*** GIVEN PASSAGE ***

Blue in Heaven were an Irish rock quartet from Churchtown, Dublin, Ireland, active from 1982 to 1989 and led by singer Shane O'Neill. They reformed in 1990 as The Blue Angels. O'Neill later went on to form Supernaut with Dave Long from Into Paradise.

Blue in Heaven released a few singles on U2's Mother Records before being signed to Island Records in 1985, when they released their first album, All The Gods Men, which was produced by Martin Hannett.

Their follow-up, Explicit Material (1986), saw them team up with Island Records chief Chris Blackwell and Eric Thorngren. Their popularity grew thanks to touring with The Chameleons, Echo & the Bunnymen, and The Damned, alongside achieving a minor  hit with "I Just Wanna".

*** PROVIDED DATA ***

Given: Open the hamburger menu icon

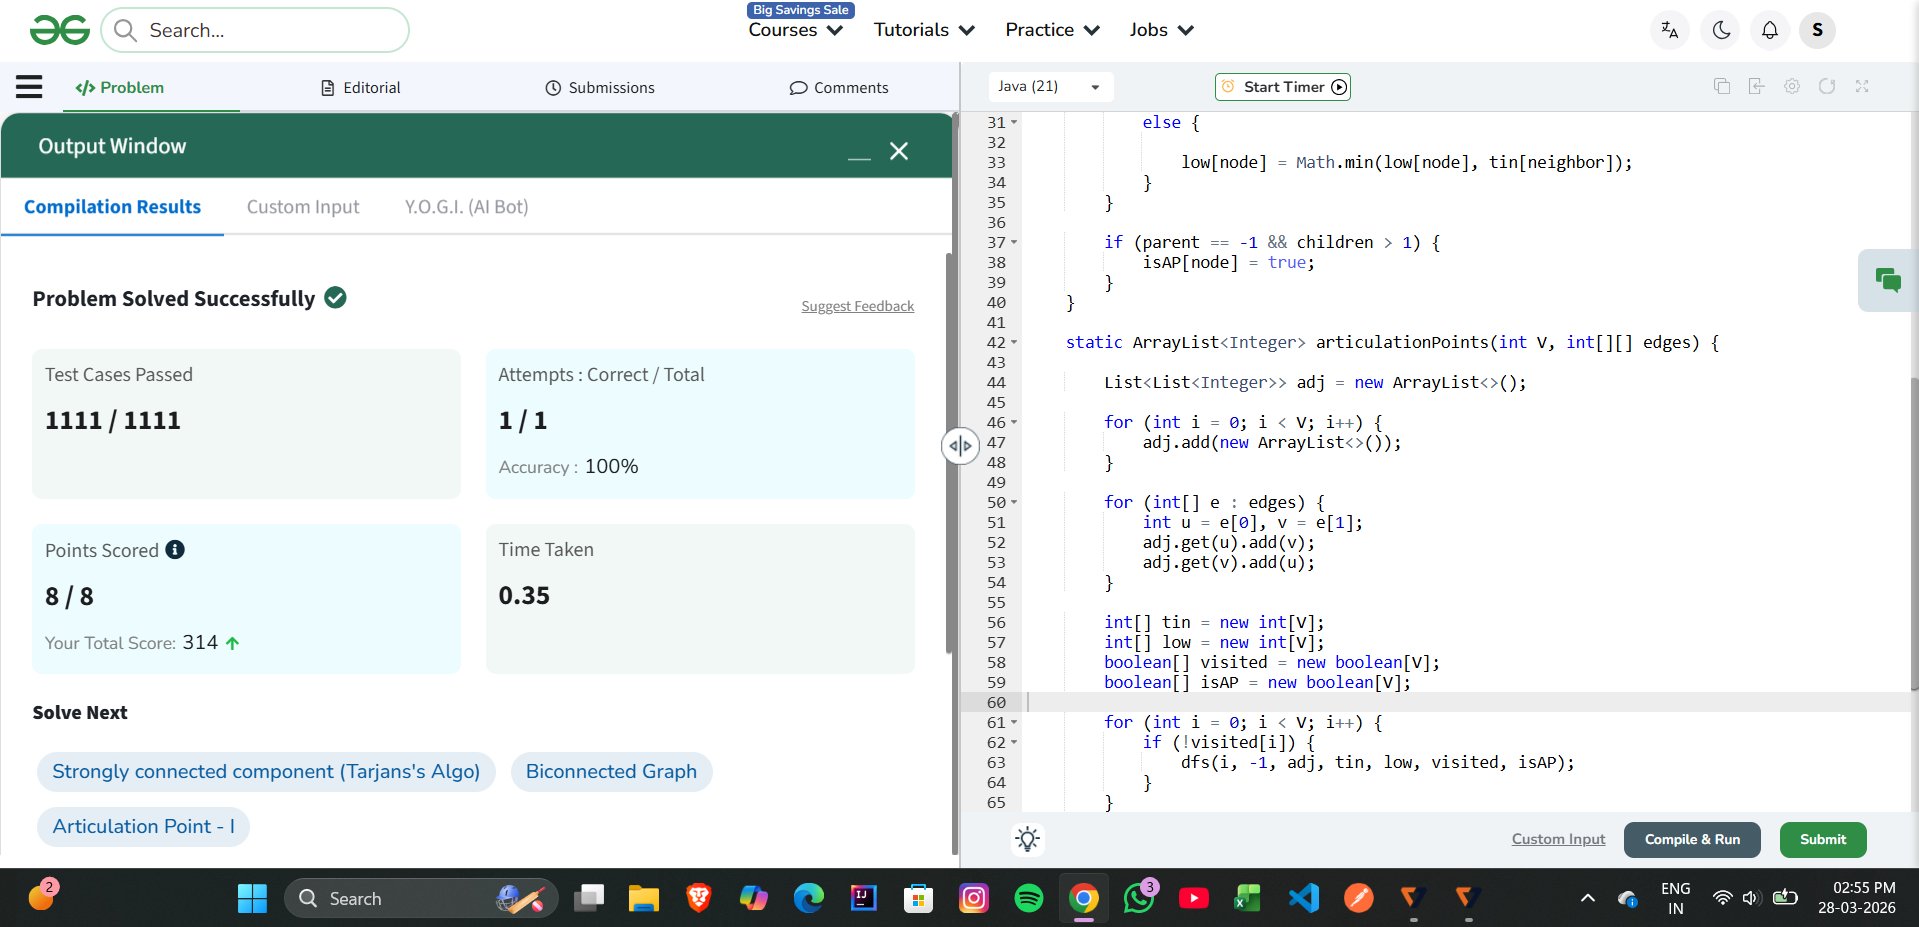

***

**REQUIRED TASKS**
1) Name every person mentioned in the Blue in Heaven passage.
2) Please reproduce the Blue in Heaven passage word for word, from "Blue in Heaven released" up to and including "by Martin Hannett.".

**RESULTS FOR EACH TASK**
1) Shane O'Neill, Dave Long, Martin Hannett, Chris Blackwell, Eric Thorngren

2)
Blue in Heaven released a few singles on U2's Mother Records before being signed to Island Records in 1985, when they released their first album, All The Gods Men, which was produced by Martin Hannett.